Indonesia adalah negara dengan jumlah penduduk Muslim terbesar di dunia. Potensi filantropi Islam di Indonesia tentu sangat besar. Menurut pakar filantropi Islam dari UIN Syarif Hidayatullah, Amelia Fauzia, filantropi Islam di Indonesia dalam bentuk zakat, sedekah, dan donasi pada tahun 2018 tersalurkan sekitar Rp 30 triliun.
Disampaikan Waryono, Direktur Pemberdayaan Zakat dan Wakaf Kementerian Agama RI, potensi zakat di Indonesia sangat besar, mencapai Rp 327 triliun per tahun. Potensi zakat itu masih sangat mungkin ditingkatkan. Apalagi, saat ini, sudah ada 512 badan amil zakat (BAZ), 49.132 unit pengumpul zakat (UPZ), 145 lembaga zakat, dan 10.124 amil.
Dalam sejarah, filantropi keagamaan memang memiliki peran besar dalam pengembangan sumber daya manusia dan kesejahteraan. Wakaf produktif di Universitas Al-Azhar Mesir mampu mencetak ribuan ulama dan cendekiawan Muslim di berbagai penjuru dunia.
Dalam sejarah, filantropi keagamaan memang memiliki peran besar dalam pengembangan sumber daya manusia dan kesejahteraan.
Tidak hanya di negara Muslim. Sebagai contoh, perguruan tinggi pertama dan ternama di Amerika Serikat, Harvard University, berdiri dan berkembang dari endowment fund (wakaf) seorang John Harvard.

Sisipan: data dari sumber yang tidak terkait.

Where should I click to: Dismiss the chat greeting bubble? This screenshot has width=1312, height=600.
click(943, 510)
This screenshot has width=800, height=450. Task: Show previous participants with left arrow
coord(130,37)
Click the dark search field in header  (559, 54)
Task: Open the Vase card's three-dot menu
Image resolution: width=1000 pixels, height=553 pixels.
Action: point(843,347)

Dalam konteks Indonesia, Muhammadiyah dan Buddha Tzu Chi merupakan contoh filantropi berbasis keagamaan yang besar dan inovatif. Muhammadiyah sejak awal berdirinya dibangun atas semangat ”memberi” (al-maun).

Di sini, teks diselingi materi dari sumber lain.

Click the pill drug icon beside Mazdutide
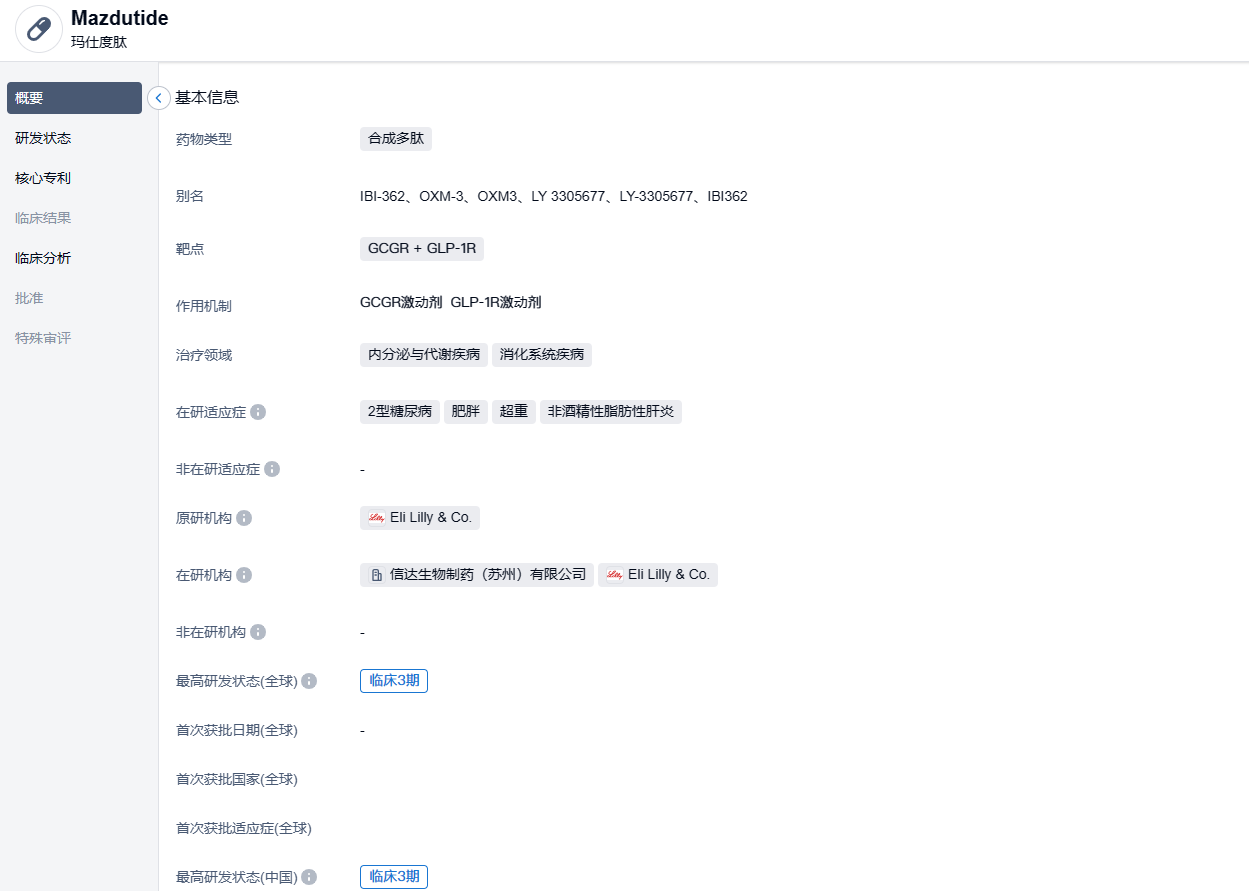This screenshot has height=891, width=1249. 39,29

KH Ahmad Dahlan, pendiri Muhammadiyah, memberikan teladan dan pesan yang populer di kalangan anggota persyarikatan, ”hidup-hidupilah Muhammadiyah dan jangan mencari hidup di Muhammadiyah”.
Sementara Buddha Tzu Chi, dari namanya sudah jelas, tzu berarti ’cinta kasih’ dan chi berarti ’memberi bantuan’. Secara harfiah, tzu chi berarti ’memberi dengan cinta kasih’.
Filantropi keagamaan ada pada semua agama. Setiap agama memiliki istilah sendiri untuk menyebut dimensi sosial dari ajaran agama tersebut. Dalam tradisi Katolik dikenal istilah kolekte, stipendium, dan iura stolae. Dalam tradisi Kristen dikenal persepuluhan dan persembahan.
Dalam komunitas Hindu disebut dana punia, sedangkan Buddha memiliki amisa dana, paricaya dana, abhaya dana, dan dhamma dana. Khonghucu dan penghayat kepercayaan juga memiliki istilah sendiri terkait filantropi keagamaan/kepercayaan. Adapun dalam tradisi Islam dikenal istilah zakat, infak, sedekah, hibah, dan wakaf.
Filantropi keagamaan juga menghadapi tantangan penyalahgunaan. Penyalahgunaan filantropi keagamaan seperti dilakukan Filantropi Aksi Cepat Tanggap (ACT), Baitul Maal Abdurrahman bin Auf (BM ABA), dan Syam Organizer yang diduga digunakan untuk menyokong organisasi teroris (Novi Dwi Nugroho, 2023).
Penyalahgunaan filantropi keagamaan juga bisa dalam bentuk filantropi sektarian (eksklusif), kepentingan politik, ataupun conman (penipuan dana keagamaan).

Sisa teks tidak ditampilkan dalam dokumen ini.